Task details: All lines with the word "beside" must be pulled from the entries below.

:: Extracted records ::

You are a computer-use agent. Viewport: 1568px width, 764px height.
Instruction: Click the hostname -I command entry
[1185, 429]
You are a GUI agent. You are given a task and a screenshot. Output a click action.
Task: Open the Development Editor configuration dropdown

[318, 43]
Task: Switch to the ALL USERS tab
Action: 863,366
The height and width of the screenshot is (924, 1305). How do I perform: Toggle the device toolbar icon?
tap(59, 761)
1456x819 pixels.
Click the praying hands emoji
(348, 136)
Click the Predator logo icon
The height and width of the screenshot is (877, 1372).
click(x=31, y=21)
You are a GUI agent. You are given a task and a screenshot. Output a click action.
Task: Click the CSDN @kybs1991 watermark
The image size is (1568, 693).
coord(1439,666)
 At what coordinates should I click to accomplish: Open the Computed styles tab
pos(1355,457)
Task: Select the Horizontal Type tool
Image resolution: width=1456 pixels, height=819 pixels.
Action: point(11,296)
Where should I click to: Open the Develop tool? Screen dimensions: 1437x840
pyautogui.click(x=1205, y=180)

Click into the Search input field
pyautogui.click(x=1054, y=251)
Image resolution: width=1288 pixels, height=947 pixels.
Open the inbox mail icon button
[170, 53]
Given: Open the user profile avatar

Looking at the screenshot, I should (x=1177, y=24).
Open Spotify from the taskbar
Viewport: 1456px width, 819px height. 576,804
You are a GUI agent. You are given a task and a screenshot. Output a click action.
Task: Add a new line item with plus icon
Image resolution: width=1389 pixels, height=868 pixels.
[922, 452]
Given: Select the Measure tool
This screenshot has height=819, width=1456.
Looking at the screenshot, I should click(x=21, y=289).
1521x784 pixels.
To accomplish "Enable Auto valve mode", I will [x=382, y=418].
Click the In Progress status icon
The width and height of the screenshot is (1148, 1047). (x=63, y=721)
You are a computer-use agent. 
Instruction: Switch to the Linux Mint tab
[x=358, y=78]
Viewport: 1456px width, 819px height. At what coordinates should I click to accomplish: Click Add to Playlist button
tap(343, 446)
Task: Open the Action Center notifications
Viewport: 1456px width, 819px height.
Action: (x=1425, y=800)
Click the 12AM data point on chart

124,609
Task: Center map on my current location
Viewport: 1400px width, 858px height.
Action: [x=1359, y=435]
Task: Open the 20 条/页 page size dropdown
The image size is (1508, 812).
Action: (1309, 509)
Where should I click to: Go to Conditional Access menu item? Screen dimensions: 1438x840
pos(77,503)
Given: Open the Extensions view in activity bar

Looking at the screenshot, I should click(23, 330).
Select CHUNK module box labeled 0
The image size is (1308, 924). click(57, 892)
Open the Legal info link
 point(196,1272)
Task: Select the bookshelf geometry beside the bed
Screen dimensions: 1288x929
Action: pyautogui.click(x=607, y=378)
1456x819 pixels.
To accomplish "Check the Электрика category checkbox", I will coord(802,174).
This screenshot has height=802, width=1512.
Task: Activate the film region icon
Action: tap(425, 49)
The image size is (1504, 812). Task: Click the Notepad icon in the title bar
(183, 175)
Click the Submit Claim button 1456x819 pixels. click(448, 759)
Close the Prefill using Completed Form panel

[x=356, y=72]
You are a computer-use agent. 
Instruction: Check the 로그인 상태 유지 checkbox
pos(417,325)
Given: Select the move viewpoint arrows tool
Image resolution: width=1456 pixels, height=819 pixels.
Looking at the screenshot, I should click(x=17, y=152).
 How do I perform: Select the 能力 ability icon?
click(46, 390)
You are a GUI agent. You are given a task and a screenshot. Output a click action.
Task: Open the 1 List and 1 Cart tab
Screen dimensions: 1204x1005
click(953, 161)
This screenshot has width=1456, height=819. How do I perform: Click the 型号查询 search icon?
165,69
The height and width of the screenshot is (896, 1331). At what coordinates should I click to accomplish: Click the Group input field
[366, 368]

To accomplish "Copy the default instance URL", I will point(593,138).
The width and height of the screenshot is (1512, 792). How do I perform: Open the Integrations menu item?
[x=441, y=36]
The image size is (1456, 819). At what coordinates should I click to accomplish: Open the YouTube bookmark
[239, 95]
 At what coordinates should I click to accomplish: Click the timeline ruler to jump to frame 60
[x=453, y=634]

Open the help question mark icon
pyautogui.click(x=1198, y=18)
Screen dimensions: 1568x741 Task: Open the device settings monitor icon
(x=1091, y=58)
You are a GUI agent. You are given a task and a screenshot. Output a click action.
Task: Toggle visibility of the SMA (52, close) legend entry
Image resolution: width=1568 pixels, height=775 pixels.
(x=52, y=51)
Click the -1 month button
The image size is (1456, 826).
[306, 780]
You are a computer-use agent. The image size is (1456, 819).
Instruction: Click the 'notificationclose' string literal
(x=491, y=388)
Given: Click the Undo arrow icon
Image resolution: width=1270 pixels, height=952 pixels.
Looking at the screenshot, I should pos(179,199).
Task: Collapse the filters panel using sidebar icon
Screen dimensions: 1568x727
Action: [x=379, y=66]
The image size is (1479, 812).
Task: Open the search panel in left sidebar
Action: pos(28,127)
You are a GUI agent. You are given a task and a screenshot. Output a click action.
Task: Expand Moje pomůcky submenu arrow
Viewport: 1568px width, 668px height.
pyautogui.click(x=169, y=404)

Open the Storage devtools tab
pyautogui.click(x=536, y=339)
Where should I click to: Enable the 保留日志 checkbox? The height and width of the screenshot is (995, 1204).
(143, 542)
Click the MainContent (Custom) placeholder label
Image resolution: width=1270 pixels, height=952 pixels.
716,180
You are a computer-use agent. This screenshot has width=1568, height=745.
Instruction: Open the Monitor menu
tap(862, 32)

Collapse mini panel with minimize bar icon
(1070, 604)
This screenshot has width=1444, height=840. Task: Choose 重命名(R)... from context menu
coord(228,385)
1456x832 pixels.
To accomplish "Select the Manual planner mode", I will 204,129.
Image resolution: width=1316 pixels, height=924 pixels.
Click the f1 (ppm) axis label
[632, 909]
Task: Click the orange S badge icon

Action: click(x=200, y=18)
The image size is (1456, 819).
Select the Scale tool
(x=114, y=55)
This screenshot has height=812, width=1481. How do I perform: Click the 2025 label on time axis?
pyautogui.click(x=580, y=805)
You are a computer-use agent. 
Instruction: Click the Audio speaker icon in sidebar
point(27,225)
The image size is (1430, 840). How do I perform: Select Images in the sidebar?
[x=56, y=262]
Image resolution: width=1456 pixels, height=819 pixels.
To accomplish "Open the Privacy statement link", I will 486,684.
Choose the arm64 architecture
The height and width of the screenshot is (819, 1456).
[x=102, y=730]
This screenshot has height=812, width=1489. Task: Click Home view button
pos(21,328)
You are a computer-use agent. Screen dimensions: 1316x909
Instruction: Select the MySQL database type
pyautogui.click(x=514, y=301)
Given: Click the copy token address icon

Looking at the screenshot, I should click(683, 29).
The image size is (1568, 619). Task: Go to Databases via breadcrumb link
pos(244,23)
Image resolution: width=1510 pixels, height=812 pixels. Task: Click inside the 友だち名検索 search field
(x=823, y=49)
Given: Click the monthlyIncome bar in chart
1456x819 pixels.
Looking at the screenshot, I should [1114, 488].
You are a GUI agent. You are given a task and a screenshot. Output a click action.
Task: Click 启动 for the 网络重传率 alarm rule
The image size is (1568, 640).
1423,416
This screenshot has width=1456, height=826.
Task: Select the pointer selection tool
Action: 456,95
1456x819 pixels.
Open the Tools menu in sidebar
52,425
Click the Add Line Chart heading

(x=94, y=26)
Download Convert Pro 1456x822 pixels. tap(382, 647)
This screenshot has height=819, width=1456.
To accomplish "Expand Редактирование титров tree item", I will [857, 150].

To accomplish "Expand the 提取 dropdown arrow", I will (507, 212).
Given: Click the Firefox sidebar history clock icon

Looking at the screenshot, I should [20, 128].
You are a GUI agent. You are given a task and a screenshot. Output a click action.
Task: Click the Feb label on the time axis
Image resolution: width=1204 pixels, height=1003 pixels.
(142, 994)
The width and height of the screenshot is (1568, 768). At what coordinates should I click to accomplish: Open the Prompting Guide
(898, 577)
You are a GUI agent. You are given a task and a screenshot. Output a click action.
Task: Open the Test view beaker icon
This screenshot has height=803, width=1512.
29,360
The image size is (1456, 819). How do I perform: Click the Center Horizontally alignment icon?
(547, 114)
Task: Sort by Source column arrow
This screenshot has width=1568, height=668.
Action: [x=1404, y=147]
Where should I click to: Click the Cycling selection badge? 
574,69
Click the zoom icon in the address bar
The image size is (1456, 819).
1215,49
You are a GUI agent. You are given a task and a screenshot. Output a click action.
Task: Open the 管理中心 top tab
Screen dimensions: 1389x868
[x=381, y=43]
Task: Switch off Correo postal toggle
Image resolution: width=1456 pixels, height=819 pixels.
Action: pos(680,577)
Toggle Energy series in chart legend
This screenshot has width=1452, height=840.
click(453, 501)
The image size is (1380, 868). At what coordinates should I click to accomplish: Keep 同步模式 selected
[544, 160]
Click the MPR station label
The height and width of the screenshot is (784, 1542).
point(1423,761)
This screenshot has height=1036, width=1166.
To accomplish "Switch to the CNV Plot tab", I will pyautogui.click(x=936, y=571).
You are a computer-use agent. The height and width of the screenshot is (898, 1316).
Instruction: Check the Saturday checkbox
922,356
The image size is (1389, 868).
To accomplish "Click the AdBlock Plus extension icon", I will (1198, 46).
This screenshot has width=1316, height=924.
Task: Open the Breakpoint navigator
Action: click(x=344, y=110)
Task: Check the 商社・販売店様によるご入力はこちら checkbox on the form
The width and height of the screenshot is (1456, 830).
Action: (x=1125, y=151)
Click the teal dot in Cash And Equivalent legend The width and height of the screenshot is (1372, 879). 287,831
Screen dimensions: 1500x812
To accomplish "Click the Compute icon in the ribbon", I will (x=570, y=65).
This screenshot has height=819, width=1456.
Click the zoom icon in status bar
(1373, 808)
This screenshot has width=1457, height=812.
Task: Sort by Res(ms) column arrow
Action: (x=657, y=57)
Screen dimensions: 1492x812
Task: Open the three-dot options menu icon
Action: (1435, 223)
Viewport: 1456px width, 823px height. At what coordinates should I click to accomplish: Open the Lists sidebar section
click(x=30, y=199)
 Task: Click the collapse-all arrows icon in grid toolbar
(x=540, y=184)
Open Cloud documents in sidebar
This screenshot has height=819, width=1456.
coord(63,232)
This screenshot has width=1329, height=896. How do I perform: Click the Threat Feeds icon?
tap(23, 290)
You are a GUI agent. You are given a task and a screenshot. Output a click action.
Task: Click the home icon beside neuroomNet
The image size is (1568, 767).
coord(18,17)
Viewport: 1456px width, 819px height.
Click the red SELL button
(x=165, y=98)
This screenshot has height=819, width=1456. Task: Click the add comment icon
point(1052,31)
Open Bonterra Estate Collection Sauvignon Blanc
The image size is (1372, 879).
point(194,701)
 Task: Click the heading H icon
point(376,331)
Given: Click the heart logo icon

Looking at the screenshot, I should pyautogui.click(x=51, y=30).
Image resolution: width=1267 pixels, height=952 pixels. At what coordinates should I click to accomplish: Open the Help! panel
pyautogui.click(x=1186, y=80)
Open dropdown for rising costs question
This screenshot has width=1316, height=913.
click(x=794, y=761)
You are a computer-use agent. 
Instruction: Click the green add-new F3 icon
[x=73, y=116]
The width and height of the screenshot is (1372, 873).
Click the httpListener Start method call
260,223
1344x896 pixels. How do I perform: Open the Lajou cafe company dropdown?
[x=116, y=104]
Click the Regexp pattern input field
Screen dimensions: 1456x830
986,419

:::

Task output:
Task: Select the bookshelf geometry beside the bed
Task: Click the home icon beside neuroomNet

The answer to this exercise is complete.